**The task**
List the computational tools that the page on preparing PDB files names for adding missing residues to a protein structure.

Start of Reading passage

Preparing PDB Files¶

AESOP requires protein structures that comply with the PDB format. Given a structure from the Protein Data Bank, the user needs to consider that coordinates for some atoms may not be resolved in the deposited structure. Thus, residues may be missing from a protein even though the sequence may be known. To fix such issues, the user must perform homology modelling to model and refine gaps. A number of computational tools exist to add these missing residues including Modeller, PDBFixer, UCSF Chimera, Pymol, and SWISS-MODEL. If you are willing to install OpenMM and all other libraries within the OMNIA channel, then PDBFixer may be installed through anaconda quite easily and offers a simple graphical user interface for PDB preparation.

If the PDB contains all residues but is missing a few atoms in one or more residues, AESOP has a function that will call complete_pdb from Modeller to fill in missing atoms. You may use the function as follows:

from aesop import complete_structure

pdbfile = 'input.pdb'
outfile = 'output.pdb'

complete_structure(pdb=pdbfile, dest=outfile, disu=False)

End of Reading passage
Start of Information shown

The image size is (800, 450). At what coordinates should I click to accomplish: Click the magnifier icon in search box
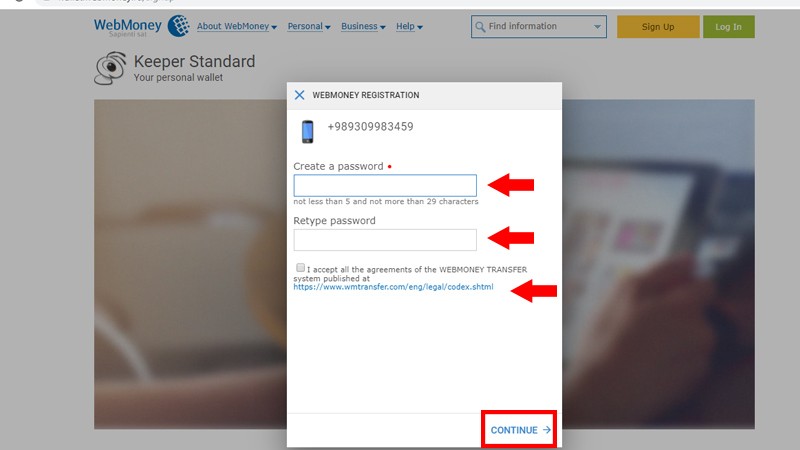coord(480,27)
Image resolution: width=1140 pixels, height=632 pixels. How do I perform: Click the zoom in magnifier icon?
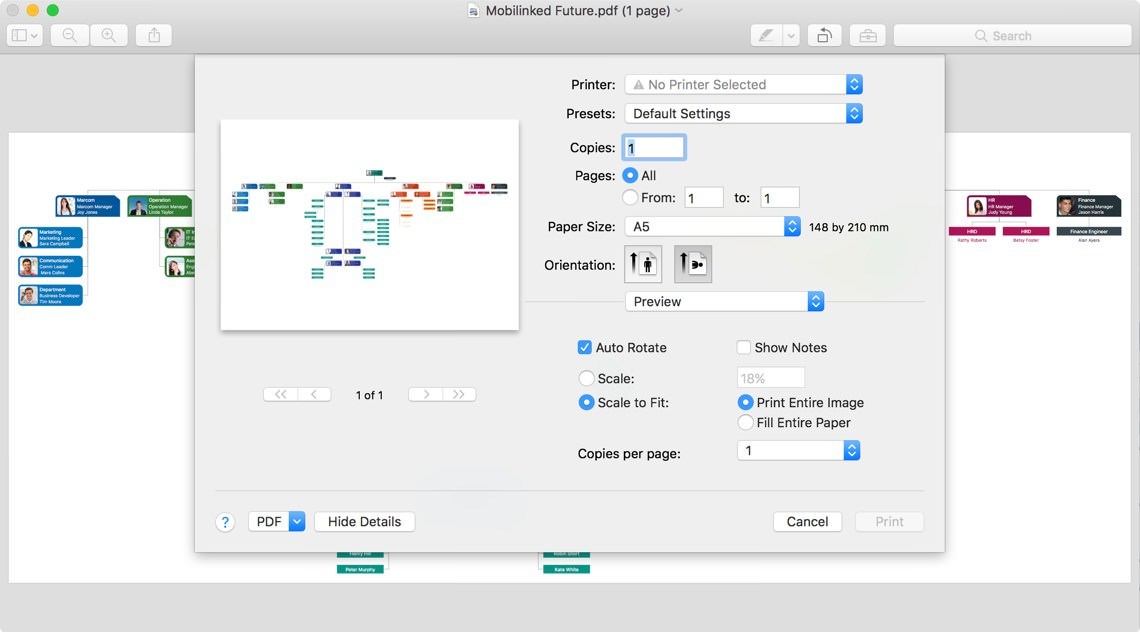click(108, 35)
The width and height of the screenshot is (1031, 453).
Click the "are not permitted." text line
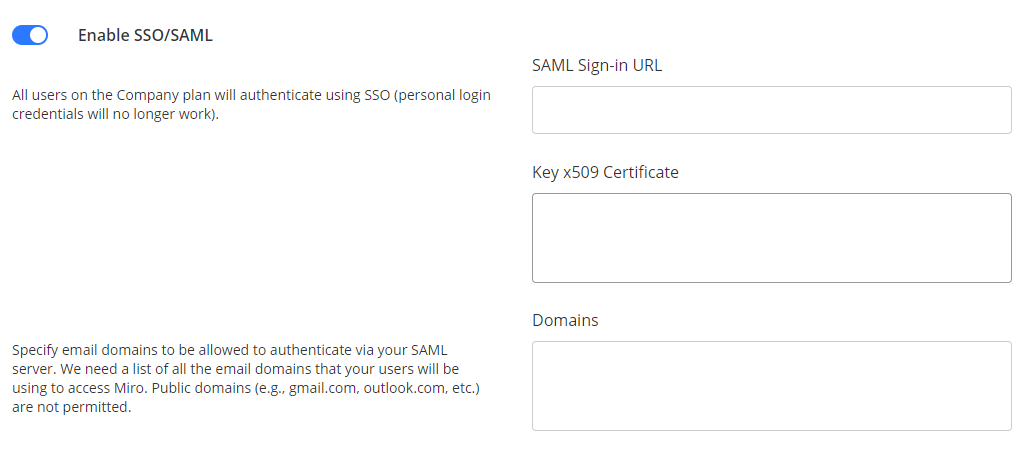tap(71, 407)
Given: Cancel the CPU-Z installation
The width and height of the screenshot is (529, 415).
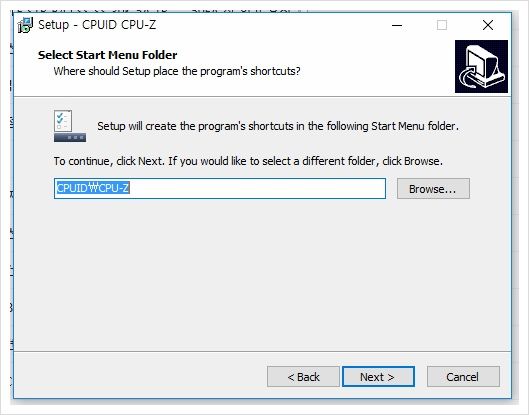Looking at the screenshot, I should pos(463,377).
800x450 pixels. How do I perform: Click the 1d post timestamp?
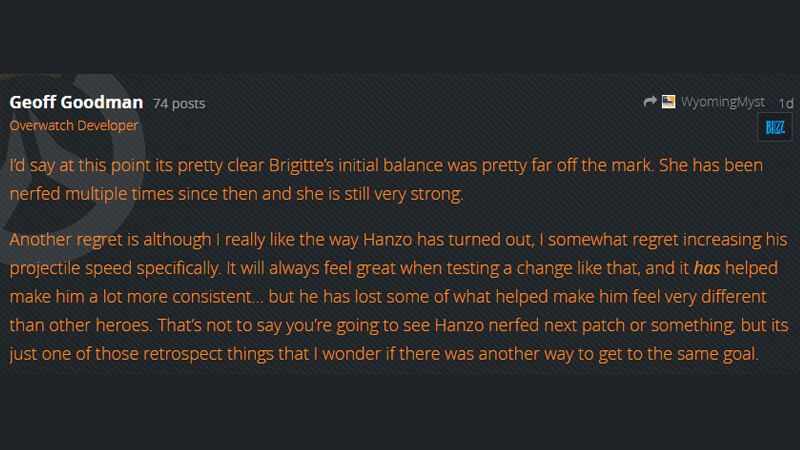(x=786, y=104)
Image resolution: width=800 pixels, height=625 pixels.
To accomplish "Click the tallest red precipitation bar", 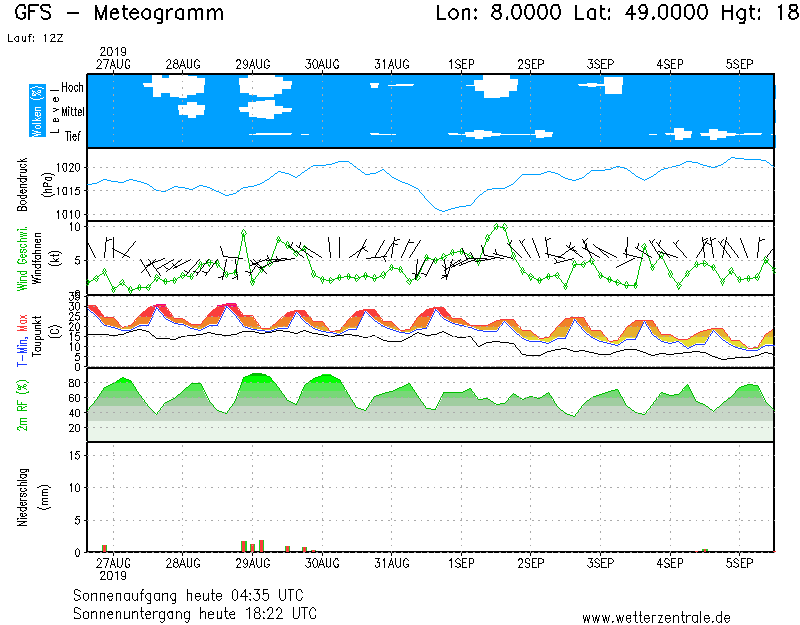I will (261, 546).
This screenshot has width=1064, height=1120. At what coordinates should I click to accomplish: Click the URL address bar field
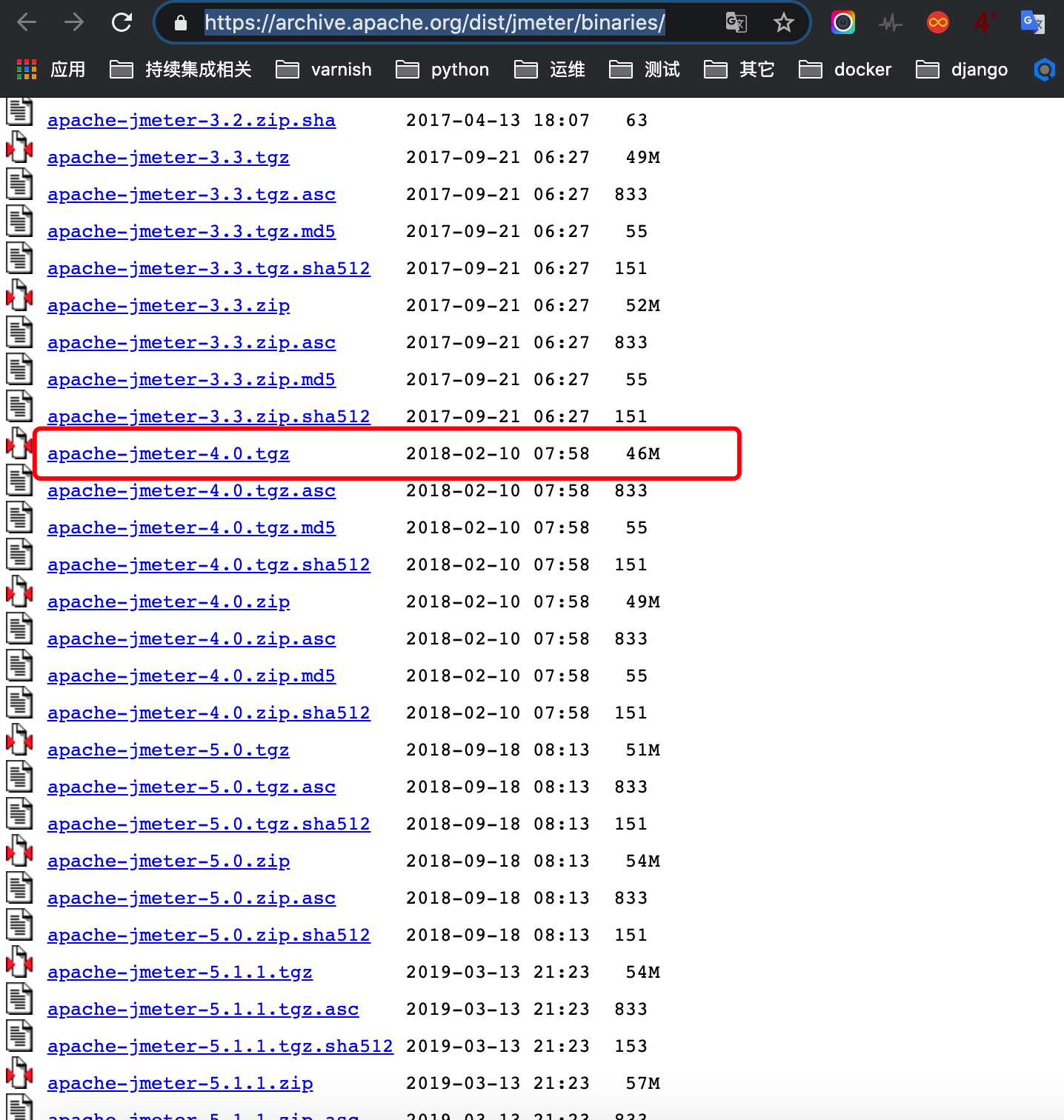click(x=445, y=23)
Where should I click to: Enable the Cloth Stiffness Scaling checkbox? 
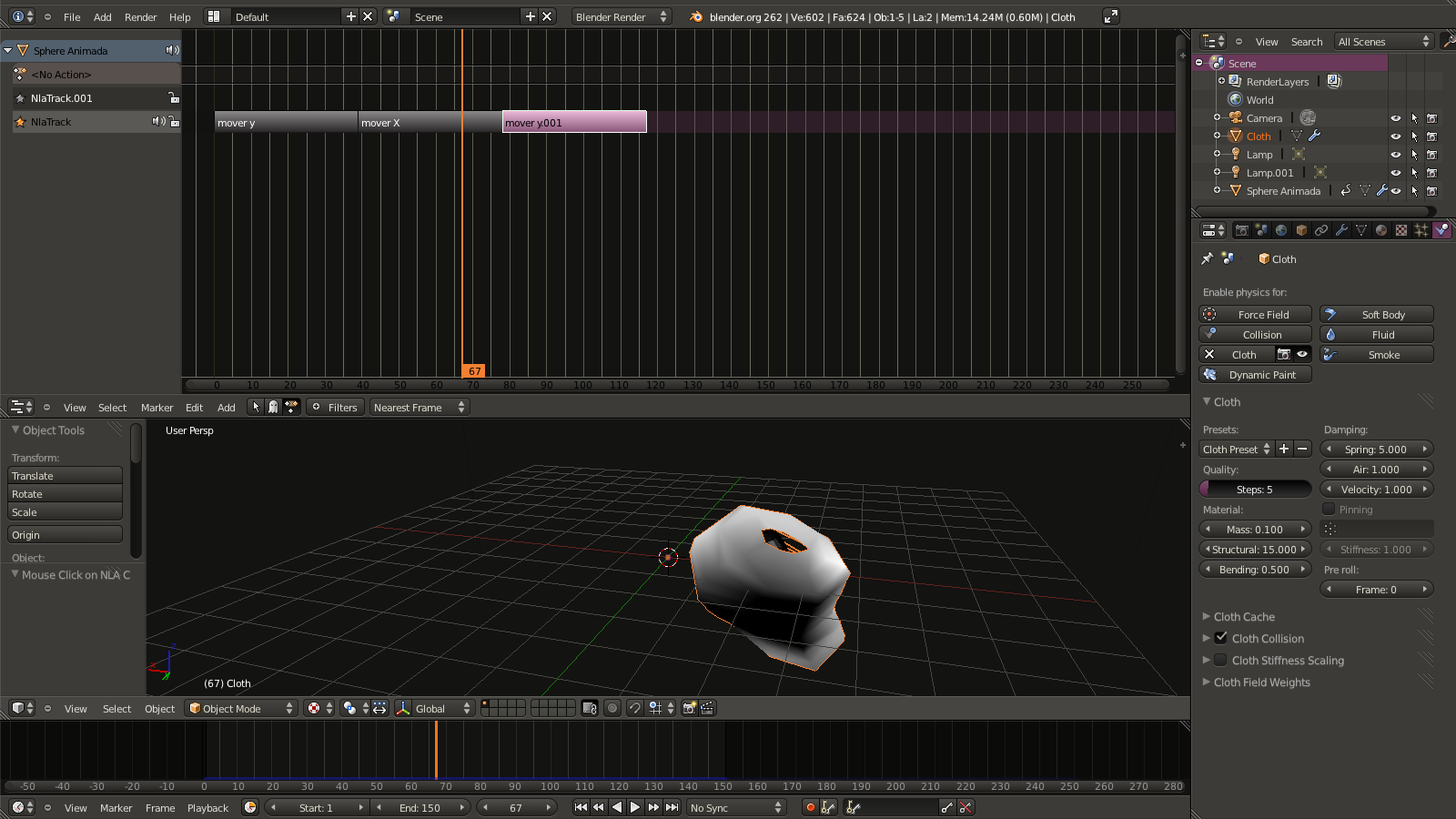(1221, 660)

End of Information shown

**Output below**
Modeller, PDBFixer, UCSF Chimera, Pymol, SWISS-MODEL